(Saved entries)
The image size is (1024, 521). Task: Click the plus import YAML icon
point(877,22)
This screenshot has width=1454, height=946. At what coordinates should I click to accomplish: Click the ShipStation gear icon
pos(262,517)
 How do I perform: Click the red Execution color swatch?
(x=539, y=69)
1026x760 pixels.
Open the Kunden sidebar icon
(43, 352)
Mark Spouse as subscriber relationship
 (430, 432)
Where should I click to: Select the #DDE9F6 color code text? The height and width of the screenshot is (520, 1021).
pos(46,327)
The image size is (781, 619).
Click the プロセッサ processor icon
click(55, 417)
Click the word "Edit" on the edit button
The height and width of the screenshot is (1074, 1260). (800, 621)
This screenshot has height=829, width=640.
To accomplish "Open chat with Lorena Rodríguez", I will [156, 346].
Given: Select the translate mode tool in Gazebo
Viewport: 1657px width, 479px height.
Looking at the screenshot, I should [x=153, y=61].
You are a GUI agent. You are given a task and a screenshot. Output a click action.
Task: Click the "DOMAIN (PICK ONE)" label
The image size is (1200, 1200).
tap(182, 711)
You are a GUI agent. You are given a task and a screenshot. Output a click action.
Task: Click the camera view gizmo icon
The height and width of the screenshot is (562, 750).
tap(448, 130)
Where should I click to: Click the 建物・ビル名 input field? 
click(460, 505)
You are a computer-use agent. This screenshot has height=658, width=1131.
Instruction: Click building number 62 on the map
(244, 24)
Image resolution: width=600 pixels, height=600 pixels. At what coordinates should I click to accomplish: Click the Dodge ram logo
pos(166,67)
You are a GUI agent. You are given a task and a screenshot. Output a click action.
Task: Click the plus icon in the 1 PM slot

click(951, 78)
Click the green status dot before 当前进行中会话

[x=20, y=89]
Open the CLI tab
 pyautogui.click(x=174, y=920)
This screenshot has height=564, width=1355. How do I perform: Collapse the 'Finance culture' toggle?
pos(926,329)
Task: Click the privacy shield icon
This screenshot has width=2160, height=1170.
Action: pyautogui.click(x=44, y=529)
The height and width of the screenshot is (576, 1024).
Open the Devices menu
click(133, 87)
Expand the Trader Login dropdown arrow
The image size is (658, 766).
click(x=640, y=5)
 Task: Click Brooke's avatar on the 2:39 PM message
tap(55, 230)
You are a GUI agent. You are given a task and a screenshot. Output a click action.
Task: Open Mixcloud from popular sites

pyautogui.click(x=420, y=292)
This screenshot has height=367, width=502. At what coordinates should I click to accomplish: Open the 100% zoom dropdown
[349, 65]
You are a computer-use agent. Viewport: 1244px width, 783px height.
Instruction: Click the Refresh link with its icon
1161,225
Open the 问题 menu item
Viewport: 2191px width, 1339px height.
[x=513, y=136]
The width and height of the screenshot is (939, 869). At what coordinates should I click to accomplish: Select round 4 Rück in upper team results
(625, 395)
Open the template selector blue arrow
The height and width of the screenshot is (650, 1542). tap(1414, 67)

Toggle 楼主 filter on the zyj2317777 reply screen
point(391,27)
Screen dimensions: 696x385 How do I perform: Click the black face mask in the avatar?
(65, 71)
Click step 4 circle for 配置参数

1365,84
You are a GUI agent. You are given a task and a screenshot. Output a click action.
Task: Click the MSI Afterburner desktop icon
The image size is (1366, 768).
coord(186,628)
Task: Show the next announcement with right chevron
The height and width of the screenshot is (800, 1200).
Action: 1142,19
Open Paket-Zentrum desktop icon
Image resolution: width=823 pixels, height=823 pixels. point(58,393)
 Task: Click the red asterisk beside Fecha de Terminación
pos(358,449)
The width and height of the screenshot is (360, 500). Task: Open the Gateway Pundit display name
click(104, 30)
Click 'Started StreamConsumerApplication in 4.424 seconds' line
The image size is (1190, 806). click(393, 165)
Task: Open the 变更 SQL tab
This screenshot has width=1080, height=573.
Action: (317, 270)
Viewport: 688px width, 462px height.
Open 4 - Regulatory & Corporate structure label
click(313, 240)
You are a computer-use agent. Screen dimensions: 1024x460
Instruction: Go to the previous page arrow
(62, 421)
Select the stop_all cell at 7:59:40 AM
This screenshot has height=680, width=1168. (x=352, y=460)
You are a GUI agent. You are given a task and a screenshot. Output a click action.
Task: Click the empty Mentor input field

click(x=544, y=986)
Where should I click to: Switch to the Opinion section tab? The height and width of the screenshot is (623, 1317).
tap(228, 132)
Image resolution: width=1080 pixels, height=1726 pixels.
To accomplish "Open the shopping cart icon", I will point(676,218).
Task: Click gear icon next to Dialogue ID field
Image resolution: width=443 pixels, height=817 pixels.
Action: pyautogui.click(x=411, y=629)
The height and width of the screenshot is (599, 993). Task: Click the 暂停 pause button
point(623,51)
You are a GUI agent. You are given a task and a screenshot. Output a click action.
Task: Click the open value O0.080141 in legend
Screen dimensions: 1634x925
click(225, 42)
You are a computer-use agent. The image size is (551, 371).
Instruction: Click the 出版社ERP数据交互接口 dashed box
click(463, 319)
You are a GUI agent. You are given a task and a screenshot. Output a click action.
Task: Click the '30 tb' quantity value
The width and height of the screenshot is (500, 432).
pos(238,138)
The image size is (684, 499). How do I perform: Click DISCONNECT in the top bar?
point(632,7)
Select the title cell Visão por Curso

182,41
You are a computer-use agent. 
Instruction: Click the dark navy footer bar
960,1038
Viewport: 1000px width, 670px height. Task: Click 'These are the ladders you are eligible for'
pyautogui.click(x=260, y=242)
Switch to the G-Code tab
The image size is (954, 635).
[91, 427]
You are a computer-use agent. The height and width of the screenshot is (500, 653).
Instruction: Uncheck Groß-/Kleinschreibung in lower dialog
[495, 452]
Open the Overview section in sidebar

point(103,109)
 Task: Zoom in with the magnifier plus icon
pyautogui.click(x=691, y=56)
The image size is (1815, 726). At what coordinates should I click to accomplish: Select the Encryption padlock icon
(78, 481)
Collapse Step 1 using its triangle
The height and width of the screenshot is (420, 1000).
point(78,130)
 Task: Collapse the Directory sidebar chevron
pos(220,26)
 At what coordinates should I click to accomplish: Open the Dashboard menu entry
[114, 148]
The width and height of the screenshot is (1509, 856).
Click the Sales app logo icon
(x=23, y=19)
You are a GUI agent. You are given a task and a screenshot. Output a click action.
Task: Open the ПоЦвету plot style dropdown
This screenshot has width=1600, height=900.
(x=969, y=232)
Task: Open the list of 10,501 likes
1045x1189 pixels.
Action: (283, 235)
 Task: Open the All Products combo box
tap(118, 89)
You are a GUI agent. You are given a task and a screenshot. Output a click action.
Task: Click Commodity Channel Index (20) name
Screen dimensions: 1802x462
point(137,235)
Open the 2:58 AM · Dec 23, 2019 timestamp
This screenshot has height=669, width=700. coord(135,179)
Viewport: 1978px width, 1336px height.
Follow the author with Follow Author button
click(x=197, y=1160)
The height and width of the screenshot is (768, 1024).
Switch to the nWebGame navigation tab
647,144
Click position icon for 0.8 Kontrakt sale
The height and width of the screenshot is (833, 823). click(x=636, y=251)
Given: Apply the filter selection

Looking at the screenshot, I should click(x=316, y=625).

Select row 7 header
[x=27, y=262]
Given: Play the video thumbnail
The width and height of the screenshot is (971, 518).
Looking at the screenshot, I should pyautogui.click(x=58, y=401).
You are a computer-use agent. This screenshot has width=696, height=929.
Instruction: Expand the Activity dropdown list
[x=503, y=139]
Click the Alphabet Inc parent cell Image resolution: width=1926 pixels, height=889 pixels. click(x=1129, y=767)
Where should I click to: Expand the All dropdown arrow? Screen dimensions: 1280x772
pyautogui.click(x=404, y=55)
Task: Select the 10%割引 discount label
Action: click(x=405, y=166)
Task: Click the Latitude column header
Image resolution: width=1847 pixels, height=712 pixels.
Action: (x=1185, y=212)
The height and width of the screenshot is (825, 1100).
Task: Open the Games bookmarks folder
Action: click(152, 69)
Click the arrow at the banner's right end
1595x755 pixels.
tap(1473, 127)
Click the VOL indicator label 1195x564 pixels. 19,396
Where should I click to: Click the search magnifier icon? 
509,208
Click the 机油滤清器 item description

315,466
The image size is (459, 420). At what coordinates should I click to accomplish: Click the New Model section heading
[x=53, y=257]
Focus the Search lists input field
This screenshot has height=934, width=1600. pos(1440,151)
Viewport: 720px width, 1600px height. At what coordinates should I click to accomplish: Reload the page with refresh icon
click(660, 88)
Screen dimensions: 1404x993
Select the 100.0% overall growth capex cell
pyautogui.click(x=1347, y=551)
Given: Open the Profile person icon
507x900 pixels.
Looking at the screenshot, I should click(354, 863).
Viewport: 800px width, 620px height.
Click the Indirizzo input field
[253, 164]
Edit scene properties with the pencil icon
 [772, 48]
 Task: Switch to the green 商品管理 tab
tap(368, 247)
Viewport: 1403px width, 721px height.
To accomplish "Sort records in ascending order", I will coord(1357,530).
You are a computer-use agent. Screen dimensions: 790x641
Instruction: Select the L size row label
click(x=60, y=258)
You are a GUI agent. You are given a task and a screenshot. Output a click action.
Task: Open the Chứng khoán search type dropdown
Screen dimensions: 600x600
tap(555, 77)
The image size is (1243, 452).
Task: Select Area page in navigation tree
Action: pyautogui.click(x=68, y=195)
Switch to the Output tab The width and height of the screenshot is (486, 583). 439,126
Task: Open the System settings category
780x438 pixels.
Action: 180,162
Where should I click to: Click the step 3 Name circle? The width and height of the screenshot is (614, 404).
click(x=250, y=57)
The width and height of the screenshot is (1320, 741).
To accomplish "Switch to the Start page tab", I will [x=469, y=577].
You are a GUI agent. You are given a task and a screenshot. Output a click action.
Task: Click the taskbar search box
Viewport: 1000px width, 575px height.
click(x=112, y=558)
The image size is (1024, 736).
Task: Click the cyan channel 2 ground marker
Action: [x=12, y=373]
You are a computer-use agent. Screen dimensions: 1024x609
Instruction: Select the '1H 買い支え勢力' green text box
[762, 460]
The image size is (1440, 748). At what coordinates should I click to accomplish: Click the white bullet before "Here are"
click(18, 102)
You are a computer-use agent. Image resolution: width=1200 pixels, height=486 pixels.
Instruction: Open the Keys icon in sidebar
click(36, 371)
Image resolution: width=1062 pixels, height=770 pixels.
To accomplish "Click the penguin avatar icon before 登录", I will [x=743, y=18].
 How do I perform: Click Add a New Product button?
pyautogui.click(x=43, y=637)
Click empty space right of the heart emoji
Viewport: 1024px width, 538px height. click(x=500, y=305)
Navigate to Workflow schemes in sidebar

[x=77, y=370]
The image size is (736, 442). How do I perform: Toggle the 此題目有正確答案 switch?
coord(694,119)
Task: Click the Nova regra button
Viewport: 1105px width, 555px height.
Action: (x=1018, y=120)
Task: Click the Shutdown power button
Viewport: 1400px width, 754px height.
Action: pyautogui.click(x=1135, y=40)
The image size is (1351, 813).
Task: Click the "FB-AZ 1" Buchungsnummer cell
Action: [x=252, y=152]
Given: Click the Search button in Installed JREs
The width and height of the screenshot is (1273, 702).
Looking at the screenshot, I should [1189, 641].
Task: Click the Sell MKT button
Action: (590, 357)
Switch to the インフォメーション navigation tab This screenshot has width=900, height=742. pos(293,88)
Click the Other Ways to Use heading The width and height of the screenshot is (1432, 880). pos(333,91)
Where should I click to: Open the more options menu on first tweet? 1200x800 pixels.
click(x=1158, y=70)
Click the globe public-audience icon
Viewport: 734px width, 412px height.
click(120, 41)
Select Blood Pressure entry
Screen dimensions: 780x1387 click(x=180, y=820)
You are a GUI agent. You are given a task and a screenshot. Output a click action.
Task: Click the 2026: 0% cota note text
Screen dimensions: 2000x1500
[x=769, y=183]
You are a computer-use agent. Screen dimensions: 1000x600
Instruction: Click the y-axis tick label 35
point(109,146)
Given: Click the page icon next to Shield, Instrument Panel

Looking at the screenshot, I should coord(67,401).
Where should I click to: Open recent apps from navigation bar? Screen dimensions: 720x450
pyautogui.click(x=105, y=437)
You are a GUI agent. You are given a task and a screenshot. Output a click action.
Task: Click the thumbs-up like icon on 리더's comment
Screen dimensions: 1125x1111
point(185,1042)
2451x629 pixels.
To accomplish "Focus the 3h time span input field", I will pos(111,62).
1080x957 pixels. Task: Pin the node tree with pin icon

HOW TO COMPLETE THIS TASK ▸
In the data above, find the line with "Instruction: Click the Refresh" and the line with "Task: Click the MSI Afterburner desktop icon". Retype both, plus every line between them, exactly.

EXERCISE SOLUTION ▸
Instruction: Click the Refresh link with its icon
1161,225
Open the 问题 menu item
Viewport: 2191px width, 1339px height.
[x=513, y=136]
The width and height of the screenshot is (939, 869). At what coordinates should I click to accomplish: Select round 4 Rück in upper team results
(625, 395)
Open the template selector blue arrow
The height and width of the screenshot is (650, 1542). tap(1414, 67)

Toggle 楼主 filter on the zyj2317777 reply screen
point(391,27)
Screen dimensions: 696x385 How do I perform: Click the black face mask in the avatar?
(65, 71)
Click step 4 circle for 配置参数

1365,84
You are a GUI agent. You are given a task and a screenshot. Output a click action.
Task: Click the MSI Afterburner desktop icon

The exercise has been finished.